COMPLETE THE FOLLOWING:
A. In the Lesson 6 discussion thread, what output range does sigmoid give?
B. Rewrite the part of the Lesson 6 discussion thread starting at "as the operation" and ending at "are similar functions.", changing "sigmoid" to "ReLU".

ARTICLE:

Lesson 6 In-Class Discussion

I think it’s in torch.nn.functional http://pytorch.org/docs/master/nn.html#torch.nn.functional.softmax

Should we be worried about that being overfitted?

4 Likes

as the operation matrix (yellow line and green line) reused multiple times, does the “grad” accumulates multiple times during back propagation?

2 Likes

@yinterian why use tanh instead of sigmoid?

These are similar functions.
https://brenocon.com/blog/2013/10/tanh-is-a-rescaled-logistic-sigmoid-function/

1 Like

This is well described here: http://cs231n.github.io/neural-networks-1/
Short answer: tanh output is zero-centered, it makes gradient descent process easier to converge.

7 Likes

i guess it depends on the output range one wants. tanh gives you (-1,1) and sigmoid gives you (0,1).

2 Likes

@jeremy / @yinterian: This pytorch [-1] to get the last piece of the sequence-list is the same as keras return_sequences = False ?

I wonder if there is a fastai equivalent shortcut ?

what do the asterisks mean e.g., *cs or *V?

used to unpack a tuple/list.

2 Likes

thx, @A_TF57

@jeremy,
Do you think by declaring the h0 variable as a self.h0 in constructor, so the model can work on cpu as well?

Edited:
Hi @jeremy,
First, I want to thank you for your clear explanation of RNN. This is THE best explanation I ever heard. The chart diagram is well-designed and illuminating.

in class CharSeqRnn, function forward(), h=V(torch.zeros(1,bs, n_hidden)).cuda() or without .cuda().
I think a better approach might be to declare a self.h0 =V(torch.zeros(1,bs, n_hidden)) in the constructor __init__(), so the model registers the variable, and can move its data to gpu via model.cuda(). In forward() method, we can initialize the variable h = self.h0.clone() for the loop.

GIVEN INFORMATION:
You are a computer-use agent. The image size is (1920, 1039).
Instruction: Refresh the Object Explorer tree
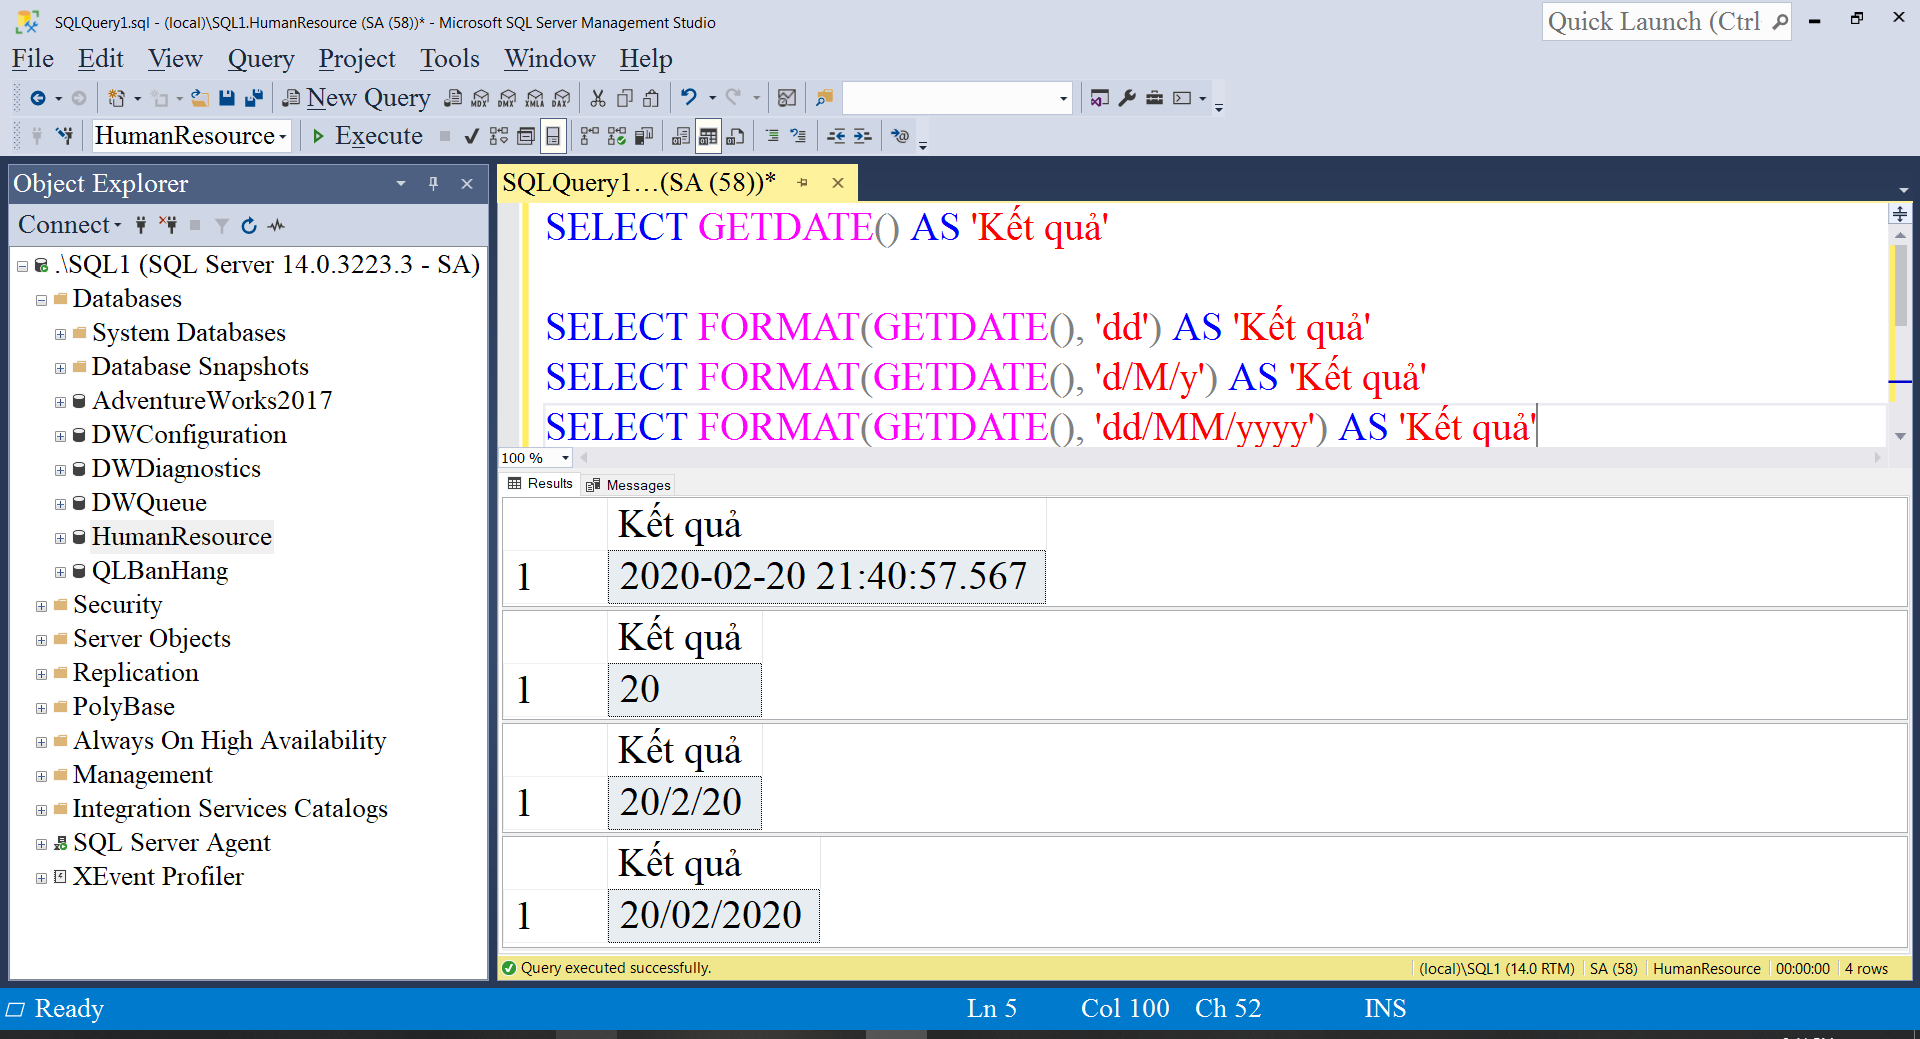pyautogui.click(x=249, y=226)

THE ANSWERS:
A. (0,1)

B.
as the operation matrix (yellow line and green line) reused multiple times, does the “grad” accumulates multiple times during back propagation?

2 Likes

@yinterian why use tanh instead of ReLU?

These are similar functions.